The publicly available mass market mother boards with the Intel brand stamped on them are usually not engineered, designed or built by Intel. Worse yet, they are roughly reference designs built with a primary emphasis on cost. Intel dictates the specs, features and price point, then the work is farmed out to the lowest bidder. Dell and other brand name "System Vendors" regularly take the Intel designs and tweak them further to differentiate features and/or further reduce costs (as well as the usual bug fixing).

You should think of Intel branded mother boards the same way you think about Microsoft branded keyboards and mice... -A known brand name slapped on the work of another, unknown company, simply because the mistakenly trusted brand name will sell.

If you're really after "build quality" in a mother board, you'd be better off with SuperMicro for Intel procs.
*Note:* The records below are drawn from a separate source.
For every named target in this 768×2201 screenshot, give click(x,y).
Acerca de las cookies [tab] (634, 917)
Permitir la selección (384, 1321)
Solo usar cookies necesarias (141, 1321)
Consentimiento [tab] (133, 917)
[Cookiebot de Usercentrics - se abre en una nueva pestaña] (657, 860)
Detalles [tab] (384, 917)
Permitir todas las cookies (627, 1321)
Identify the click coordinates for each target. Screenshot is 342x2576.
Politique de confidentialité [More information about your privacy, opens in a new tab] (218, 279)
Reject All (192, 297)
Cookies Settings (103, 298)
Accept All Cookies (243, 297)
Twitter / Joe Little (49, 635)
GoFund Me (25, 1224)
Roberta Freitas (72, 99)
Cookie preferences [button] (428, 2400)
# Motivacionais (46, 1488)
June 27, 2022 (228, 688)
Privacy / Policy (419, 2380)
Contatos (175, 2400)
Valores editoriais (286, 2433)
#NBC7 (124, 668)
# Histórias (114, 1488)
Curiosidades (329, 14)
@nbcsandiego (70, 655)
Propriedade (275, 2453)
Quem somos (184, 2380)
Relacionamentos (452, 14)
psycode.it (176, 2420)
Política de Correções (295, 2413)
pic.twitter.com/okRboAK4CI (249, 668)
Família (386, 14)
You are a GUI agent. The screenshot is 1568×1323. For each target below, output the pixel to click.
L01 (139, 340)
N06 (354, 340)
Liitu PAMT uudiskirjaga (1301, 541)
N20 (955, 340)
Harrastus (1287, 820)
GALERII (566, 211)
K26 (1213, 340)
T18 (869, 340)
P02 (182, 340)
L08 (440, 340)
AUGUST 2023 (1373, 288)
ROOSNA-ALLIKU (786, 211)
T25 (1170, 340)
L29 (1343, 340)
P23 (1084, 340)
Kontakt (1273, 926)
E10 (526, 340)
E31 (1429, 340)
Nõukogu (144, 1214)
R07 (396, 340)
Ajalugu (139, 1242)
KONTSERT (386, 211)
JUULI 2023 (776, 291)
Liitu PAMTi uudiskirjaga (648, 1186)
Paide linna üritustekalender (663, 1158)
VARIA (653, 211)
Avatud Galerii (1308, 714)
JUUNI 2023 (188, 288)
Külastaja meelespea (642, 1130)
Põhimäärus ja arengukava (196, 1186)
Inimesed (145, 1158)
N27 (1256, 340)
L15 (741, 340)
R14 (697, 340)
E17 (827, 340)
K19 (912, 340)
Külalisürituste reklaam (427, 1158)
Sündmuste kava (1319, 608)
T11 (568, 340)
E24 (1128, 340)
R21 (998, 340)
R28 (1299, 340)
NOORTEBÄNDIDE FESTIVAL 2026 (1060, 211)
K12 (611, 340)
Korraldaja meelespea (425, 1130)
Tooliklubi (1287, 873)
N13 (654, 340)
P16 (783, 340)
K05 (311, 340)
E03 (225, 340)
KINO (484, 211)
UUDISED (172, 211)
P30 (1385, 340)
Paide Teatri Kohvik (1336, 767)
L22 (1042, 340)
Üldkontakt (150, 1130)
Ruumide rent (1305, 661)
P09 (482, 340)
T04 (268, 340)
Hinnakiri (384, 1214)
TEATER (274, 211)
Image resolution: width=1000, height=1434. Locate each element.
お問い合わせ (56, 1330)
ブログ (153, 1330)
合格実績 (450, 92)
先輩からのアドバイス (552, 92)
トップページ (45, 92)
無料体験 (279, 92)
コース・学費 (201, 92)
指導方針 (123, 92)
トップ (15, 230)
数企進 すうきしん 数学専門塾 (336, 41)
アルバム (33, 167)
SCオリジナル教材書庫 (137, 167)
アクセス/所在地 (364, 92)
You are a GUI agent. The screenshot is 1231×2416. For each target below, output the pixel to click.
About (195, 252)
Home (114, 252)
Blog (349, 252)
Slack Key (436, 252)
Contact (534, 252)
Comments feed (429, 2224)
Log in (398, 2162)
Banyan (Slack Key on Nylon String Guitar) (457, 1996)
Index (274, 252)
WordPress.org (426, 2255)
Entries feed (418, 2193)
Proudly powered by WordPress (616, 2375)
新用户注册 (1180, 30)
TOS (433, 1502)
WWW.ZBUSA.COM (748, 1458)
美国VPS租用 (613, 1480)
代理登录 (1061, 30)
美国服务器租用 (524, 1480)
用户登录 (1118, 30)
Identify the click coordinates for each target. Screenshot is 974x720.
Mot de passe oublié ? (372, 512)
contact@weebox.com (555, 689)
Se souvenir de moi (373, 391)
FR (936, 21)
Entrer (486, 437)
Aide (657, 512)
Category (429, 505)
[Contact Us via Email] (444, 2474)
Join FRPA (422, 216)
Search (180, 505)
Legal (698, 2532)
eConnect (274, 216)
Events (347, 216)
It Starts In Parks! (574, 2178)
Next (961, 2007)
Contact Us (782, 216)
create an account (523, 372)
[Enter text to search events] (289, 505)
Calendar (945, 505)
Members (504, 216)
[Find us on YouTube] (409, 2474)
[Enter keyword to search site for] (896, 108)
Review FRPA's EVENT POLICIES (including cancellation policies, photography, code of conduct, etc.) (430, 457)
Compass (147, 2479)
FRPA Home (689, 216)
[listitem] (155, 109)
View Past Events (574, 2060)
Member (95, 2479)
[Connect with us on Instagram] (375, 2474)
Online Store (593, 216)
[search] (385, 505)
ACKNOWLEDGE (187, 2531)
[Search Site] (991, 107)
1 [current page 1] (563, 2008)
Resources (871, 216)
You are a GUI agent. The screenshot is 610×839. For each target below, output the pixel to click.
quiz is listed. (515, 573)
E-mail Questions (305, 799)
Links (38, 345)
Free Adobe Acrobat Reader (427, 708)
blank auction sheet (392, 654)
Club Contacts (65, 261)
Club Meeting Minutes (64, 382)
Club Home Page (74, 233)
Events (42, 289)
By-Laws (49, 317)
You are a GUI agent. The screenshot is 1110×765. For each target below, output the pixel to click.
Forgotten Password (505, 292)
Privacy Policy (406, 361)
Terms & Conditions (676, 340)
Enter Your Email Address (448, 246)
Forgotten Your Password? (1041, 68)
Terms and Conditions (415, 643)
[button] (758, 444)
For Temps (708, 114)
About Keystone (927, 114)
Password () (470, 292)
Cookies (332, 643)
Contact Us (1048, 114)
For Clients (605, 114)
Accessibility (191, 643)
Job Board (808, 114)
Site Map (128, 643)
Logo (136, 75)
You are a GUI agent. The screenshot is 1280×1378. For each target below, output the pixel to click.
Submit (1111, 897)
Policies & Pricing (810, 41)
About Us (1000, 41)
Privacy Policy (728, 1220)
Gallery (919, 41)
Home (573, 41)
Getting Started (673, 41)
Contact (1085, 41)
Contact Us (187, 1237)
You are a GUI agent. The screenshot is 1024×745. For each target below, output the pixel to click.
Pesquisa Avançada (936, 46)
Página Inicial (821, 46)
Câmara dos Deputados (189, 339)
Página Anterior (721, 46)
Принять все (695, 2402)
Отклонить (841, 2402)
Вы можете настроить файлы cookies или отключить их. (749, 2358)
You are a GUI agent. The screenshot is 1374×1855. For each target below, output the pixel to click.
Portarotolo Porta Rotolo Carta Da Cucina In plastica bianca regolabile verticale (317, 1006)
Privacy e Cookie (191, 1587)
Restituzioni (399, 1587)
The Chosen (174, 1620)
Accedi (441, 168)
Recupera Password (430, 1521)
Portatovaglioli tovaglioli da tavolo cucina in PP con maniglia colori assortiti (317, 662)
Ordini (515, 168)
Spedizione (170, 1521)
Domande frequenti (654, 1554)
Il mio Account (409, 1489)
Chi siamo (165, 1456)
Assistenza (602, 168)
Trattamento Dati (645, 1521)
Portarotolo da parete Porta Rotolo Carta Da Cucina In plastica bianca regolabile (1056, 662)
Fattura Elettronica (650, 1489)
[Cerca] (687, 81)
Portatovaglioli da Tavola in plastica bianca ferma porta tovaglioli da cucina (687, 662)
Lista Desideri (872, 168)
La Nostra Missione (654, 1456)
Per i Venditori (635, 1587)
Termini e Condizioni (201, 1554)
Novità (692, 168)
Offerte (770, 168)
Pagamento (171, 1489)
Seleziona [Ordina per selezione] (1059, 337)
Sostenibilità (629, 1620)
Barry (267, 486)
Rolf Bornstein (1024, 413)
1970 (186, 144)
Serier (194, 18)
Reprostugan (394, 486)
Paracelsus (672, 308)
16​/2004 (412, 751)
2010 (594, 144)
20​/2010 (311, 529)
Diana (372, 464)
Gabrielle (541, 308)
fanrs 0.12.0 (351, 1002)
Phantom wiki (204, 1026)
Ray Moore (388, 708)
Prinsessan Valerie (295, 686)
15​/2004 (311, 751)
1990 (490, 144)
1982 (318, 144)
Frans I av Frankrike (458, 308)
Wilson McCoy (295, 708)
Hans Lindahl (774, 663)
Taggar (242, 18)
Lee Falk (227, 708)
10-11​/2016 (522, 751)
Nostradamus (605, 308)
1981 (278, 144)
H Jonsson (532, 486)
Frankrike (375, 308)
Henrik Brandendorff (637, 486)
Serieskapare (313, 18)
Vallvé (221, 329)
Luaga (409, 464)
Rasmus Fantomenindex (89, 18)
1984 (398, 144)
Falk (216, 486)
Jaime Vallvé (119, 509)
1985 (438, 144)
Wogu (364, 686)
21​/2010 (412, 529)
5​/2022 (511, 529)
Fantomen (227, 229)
If you'd consider AMD Opteron, Sun is well known for their over-engineering, but truth be told, all of the Sun Opteron stuff is actually engineered and built by Sanmina-SCI yet in this case, it is extremely high quality work.

DISCLAIMER: Yes, I'm the same idiot who writes the PCB layout analysis software available at www.DesignTools.org, not all designs are done with the Cadence tool chain, and layout is only one chunk of many in the process of building a high quality board.

Kind Regards,
JCR




I can "confirm" this and must say that lately, the quality of intel boards is bad. Very bad.

Of 30 workstations 4 motherboards turned up broken, the SATA controller on a server motherboard went foobar (and lost all data in the process) and the IDE controller on another intel server motherboard broke twice (!!).

You're better off with some regular motherboard from MSI or gigabyte, when it's broken you just replace it by something else.

If you really want decent stuff go with supermicro like mr. jc roberts suggests. They have motherboards for amd processors too.